Première économie d'Amérique latine, le Brésil traverse une récession historique doublée d'une crise politique et l'Etat de Rio, hôte de la Coupe du monde de football 2014 et des jeux Olympiques en août, est le plus affecté.
Ses hôpitaux manquent de matériel, ses fonctionnaires manifestent pour toucher leurs salaires, ses policiers n'ont parfois plus de papier pour enregistrer des plaintes ni d'essence pour patrouiller, ni même de papier toilette.
La collecte des dons a commencé "juste avant Noël et plus de 20 tonnes de produits ont été collectées et 1.500 paniers distribués", raconte Marcelo Mata, 43 ans, capitaine des pompiers.

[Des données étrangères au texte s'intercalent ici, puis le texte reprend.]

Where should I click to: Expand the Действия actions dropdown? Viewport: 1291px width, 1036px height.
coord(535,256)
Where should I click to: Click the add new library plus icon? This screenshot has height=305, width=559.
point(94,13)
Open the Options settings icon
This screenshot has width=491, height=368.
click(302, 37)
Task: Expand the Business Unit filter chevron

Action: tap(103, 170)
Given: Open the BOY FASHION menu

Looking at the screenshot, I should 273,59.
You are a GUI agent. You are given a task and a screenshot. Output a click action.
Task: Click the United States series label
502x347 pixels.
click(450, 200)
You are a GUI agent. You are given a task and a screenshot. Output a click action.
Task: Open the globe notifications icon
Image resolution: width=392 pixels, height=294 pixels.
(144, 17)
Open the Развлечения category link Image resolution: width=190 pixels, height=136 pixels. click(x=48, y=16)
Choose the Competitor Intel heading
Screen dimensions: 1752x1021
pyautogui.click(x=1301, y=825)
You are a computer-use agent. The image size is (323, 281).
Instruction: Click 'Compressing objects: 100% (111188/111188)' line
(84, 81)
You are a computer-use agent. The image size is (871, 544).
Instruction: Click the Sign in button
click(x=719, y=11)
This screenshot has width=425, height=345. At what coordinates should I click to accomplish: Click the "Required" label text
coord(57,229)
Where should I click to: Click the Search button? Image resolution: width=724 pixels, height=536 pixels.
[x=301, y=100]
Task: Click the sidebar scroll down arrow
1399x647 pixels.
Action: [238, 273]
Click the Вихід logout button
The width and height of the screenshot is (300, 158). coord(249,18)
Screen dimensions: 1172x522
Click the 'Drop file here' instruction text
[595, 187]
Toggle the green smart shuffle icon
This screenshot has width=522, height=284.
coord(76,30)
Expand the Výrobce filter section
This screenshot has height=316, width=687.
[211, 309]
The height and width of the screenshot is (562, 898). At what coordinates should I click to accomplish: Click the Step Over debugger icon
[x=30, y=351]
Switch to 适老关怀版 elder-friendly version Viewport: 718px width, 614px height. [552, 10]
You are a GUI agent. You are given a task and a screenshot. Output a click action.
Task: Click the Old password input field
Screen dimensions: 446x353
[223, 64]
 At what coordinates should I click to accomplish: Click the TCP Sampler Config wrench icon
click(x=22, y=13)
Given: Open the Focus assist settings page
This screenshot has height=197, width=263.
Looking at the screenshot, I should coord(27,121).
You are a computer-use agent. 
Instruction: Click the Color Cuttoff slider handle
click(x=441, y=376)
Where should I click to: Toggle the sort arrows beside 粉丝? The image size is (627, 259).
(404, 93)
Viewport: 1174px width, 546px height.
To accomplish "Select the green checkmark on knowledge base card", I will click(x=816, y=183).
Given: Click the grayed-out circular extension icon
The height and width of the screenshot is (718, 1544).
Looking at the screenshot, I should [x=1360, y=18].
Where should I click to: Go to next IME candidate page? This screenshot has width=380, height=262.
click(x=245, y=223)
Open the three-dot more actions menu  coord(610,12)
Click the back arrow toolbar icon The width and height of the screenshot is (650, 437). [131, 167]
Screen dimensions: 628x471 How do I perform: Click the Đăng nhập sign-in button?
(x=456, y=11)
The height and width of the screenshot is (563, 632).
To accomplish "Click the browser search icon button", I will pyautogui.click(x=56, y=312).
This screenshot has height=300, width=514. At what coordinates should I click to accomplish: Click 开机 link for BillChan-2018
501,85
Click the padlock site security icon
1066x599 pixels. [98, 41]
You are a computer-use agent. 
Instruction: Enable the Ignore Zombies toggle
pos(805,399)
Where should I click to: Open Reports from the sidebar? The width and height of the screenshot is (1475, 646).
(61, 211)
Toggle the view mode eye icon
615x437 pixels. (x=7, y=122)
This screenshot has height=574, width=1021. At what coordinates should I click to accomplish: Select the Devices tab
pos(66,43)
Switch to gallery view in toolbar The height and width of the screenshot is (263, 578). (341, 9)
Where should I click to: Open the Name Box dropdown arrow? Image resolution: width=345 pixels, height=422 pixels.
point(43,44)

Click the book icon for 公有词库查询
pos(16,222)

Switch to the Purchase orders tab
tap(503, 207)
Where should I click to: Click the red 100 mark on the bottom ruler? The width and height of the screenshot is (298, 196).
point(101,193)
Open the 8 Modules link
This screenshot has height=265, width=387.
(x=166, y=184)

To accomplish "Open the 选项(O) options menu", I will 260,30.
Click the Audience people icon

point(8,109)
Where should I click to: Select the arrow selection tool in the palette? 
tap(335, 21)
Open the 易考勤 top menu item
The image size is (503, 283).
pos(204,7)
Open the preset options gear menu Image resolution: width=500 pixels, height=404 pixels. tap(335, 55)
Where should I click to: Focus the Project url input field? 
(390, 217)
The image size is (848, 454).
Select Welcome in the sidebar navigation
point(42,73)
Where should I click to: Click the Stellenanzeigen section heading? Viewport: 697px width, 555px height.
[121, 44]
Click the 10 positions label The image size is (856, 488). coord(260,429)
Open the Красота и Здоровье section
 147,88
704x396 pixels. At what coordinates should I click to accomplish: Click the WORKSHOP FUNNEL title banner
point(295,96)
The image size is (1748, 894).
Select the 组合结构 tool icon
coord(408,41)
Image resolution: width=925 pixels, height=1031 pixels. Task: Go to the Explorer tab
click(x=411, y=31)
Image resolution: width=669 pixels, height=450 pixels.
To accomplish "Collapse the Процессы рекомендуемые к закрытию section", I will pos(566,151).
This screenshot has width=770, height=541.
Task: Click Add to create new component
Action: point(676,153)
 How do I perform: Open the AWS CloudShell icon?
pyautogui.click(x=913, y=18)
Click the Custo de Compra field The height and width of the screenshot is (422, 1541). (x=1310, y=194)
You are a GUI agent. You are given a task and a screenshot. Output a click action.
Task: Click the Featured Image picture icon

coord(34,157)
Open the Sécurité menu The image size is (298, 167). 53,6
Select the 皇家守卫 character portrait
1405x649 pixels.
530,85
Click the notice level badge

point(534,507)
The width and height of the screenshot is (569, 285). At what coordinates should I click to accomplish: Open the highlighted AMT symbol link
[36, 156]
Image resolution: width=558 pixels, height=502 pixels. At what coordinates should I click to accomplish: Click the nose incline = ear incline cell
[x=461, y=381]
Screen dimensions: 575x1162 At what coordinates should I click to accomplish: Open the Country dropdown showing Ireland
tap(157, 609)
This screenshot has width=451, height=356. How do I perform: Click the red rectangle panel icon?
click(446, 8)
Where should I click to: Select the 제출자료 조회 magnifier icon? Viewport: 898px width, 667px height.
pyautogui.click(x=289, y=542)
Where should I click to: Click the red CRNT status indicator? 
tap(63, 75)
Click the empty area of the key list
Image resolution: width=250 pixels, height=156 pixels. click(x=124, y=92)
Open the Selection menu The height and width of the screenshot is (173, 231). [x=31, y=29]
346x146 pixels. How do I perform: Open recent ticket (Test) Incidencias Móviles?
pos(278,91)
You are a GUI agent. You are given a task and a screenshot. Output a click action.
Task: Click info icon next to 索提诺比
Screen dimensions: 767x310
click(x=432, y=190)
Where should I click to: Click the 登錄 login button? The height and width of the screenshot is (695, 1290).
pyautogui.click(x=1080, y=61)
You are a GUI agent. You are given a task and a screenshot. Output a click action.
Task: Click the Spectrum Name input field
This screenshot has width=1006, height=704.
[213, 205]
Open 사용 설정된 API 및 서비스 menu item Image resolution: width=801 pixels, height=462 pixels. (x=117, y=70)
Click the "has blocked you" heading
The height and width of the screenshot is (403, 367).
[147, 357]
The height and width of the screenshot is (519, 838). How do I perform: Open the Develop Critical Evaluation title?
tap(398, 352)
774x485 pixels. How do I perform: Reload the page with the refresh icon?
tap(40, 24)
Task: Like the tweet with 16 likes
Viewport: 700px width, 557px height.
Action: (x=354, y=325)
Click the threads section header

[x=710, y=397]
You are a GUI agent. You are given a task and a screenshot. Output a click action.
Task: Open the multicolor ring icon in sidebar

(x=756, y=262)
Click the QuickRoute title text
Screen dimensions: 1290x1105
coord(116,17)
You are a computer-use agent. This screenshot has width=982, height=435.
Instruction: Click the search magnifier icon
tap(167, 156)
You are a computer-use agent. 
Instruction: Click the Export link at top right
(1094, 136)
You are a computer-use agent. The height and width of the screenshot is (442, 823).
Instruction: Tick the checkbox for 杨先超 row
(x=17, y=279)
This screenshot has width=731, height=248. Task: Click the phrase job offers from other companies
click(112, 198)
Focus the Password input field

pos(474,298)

"Au début, seuls les fonctionnaires venaient. Maintenant, d'autres personnes viennent collaborer. Un compte en banque à été ouvert pour des dons en espèces destinés à l'achat des produits", ajoute-t-il.
Mais il va falloir beaucoup de solidarité: l'Etat de Rio a 467.595 fonctionnaires dont 247.000 retraités, soit une dépense brute de deux milliards de réais par mois (610 millions de dollars), selon les données officielles.
Comme les fonctionnaires de la justice, M. Mata se considère "privilégié" car le secteur de la sécurité dont il dépend continue à être rémunéré. Mais "jusqu'à quand ?" s'interroge-t-il.
Paradoxe
"Nous vivons un paradoxe dans cette ville qui dépense de l'argent pour les feux d'artifice du réveillon sur la plage de Copacabana, et en coulisses, ses fonctionnaires qui manquent de tout", s'insurge-t-il.
Ceux qui repartent avec leur panier ont pourtant le sourire : "Nous vivons une crise sans précédent et je remercie tous ceux qui nous aident", dit Yara da Silva, 50 ans, aide-soignante.
Son salaire de novembre (320 dollars) lui sera versé en cinq fois, avec une première tranche le 5 janvier seulement.
"Et décembre, et le 13e mois? C'est difficile, très difficile", dit-elle, expliquant que les factures impayées s'amoncèlent.
En bas de l'immeuble, la fille d'attente est longue. "C'est une humiliation. Je me suis levé à quatre heures du matin pour venir chercher un colis alimentaire, après 38 ans de travail, à cause du manque de responsabilité du gouvernement", soupire le septuagénaire Maurico Lucas.